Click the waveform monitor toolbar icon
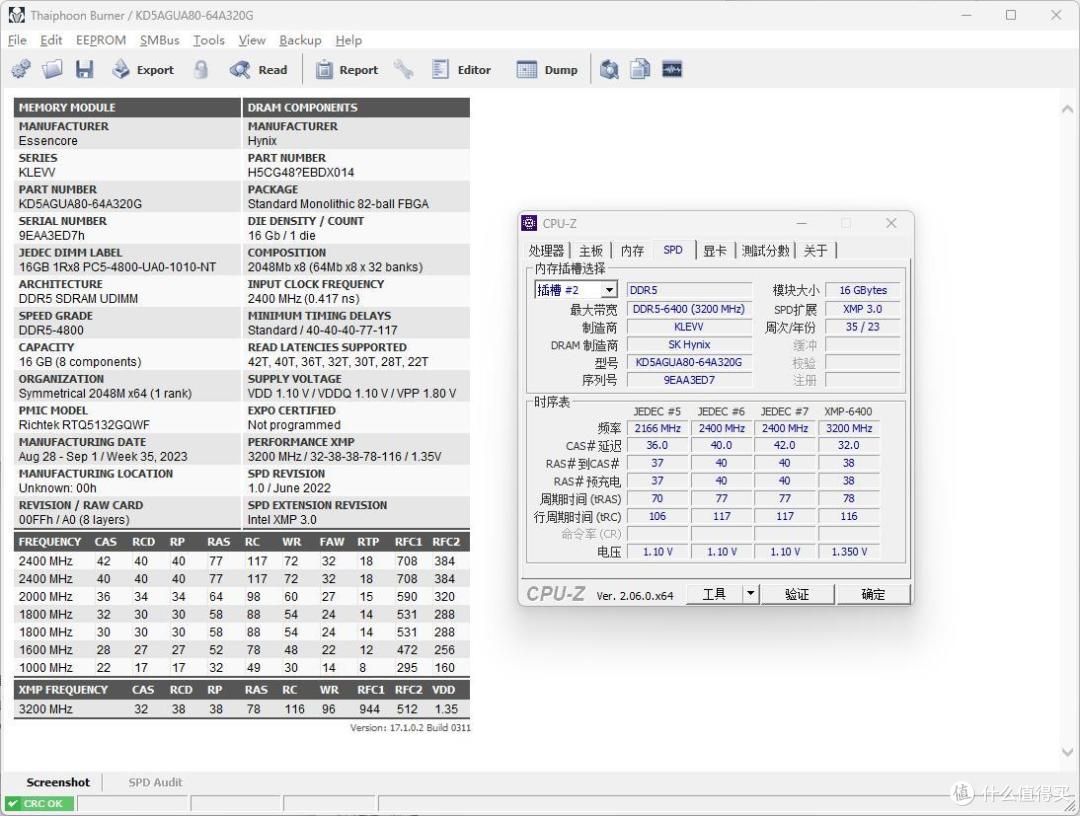The height and width of the screenshot is (816, 1080). click(671, 70)
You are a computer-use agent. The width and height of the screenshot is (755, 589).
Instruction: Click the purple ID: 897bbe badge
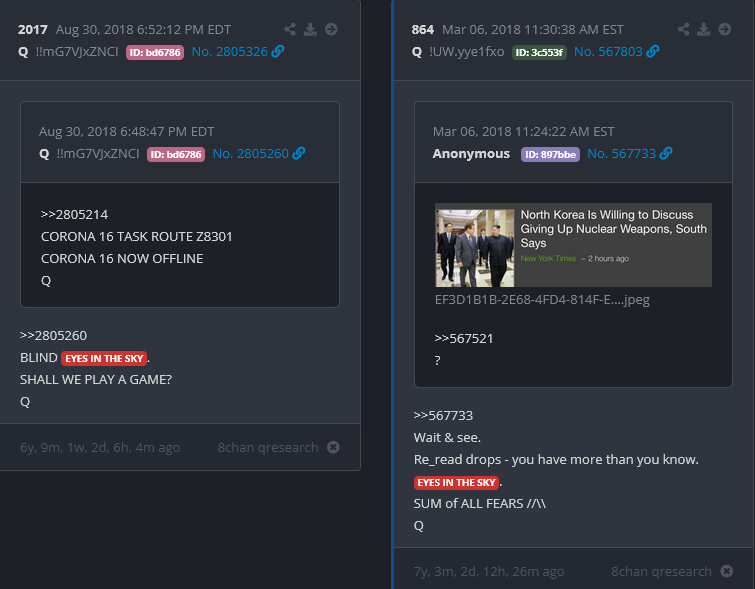pos(550,154)
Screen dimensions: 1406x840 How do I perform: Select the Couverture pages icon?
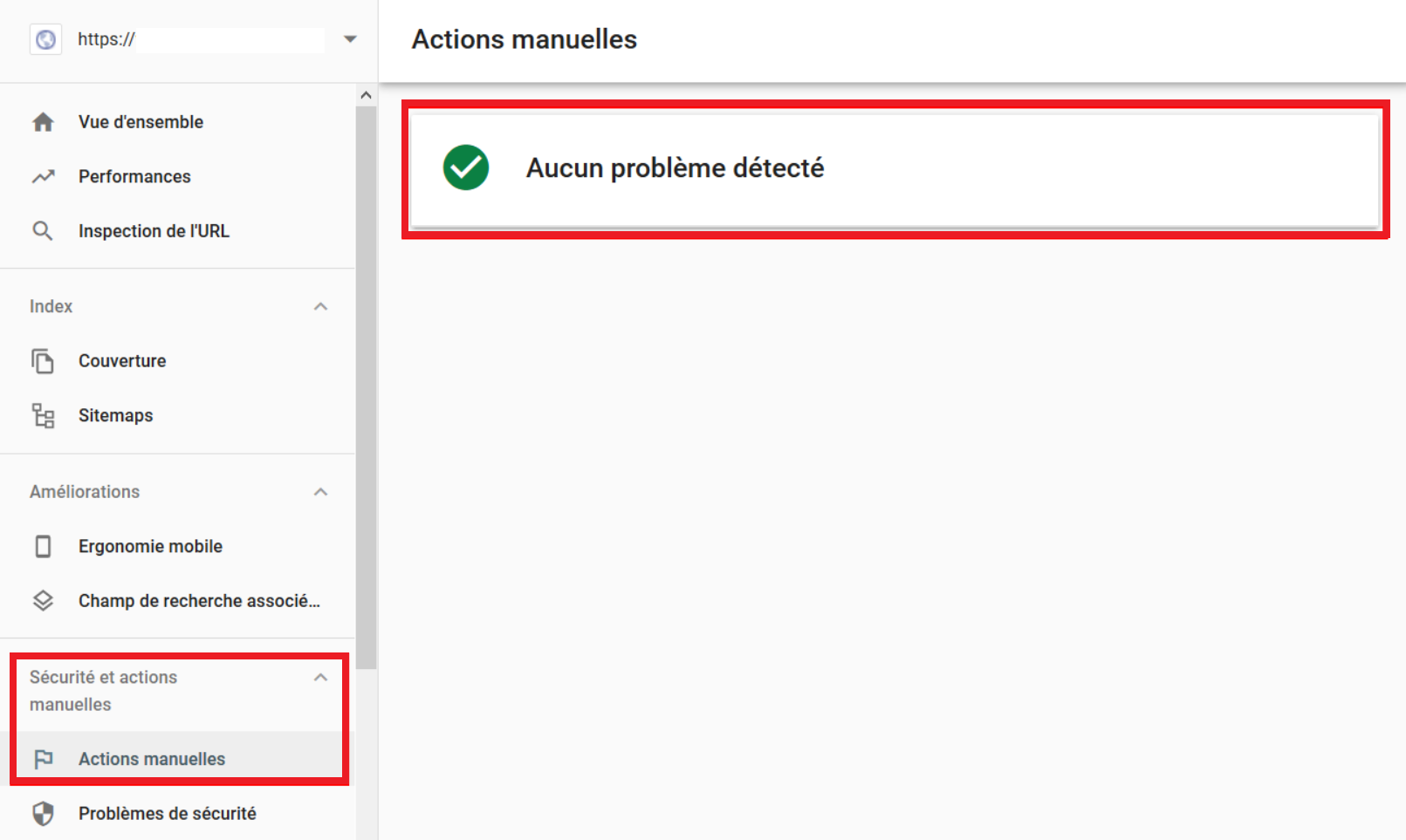click(43, 360)
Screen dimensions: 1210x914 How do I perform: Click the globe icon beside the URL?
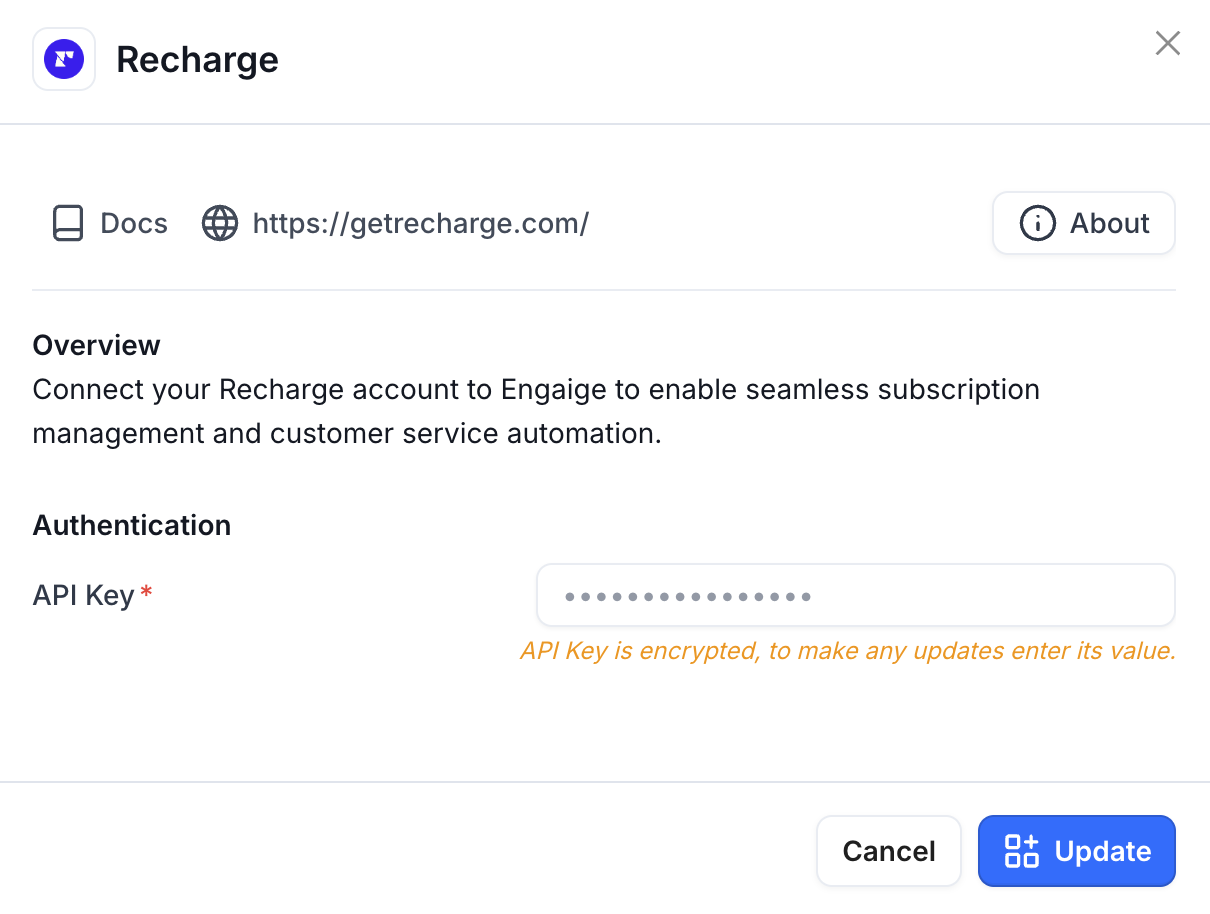(x=220, y=223)
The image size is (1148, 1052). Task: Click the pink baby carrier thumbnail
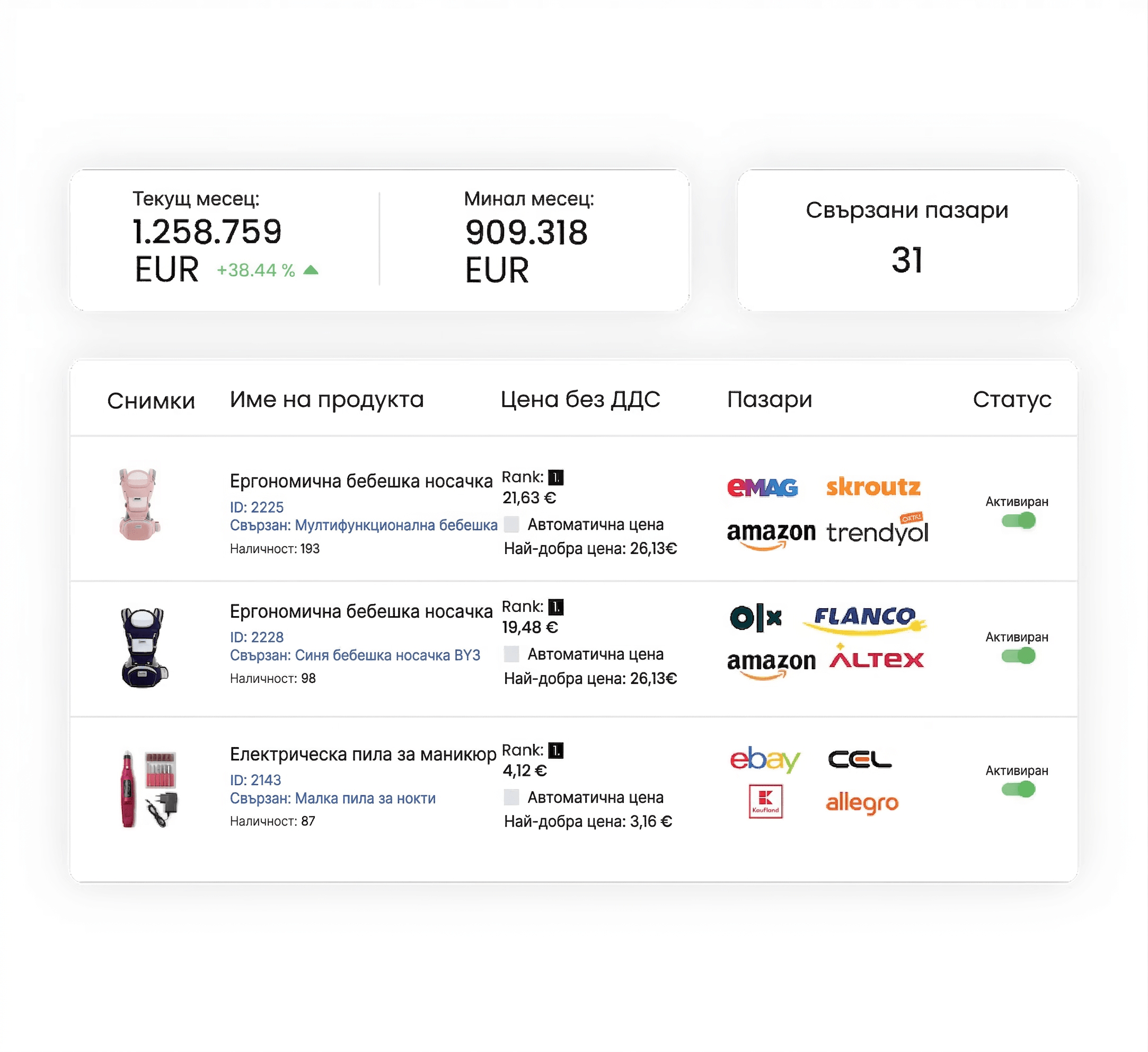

### INSTRUCTION
Copy out the text lines from all five items above word for word, leaving the pictures out.

### RESULT
Click the waveform monitor toolbar icon
The height and width of the screenshot is (816, 1080). click(671, 70)
You are a computer-use agent. The width and height of the screenshot is (755, 589).
Instruction: Click the purple ID: 897bbe badge
pos(550,154)
Screen dimensions: 1406x840 How do I perform: Select the Couverture pages icon?
click(43, 360)
Screen dimensions: 1210x914 How do I perform: Click the globe icon beside the URL?
(x=220, y=223)
The image size is (1148, 1052). Task: Click the pink baby carrier thumbnail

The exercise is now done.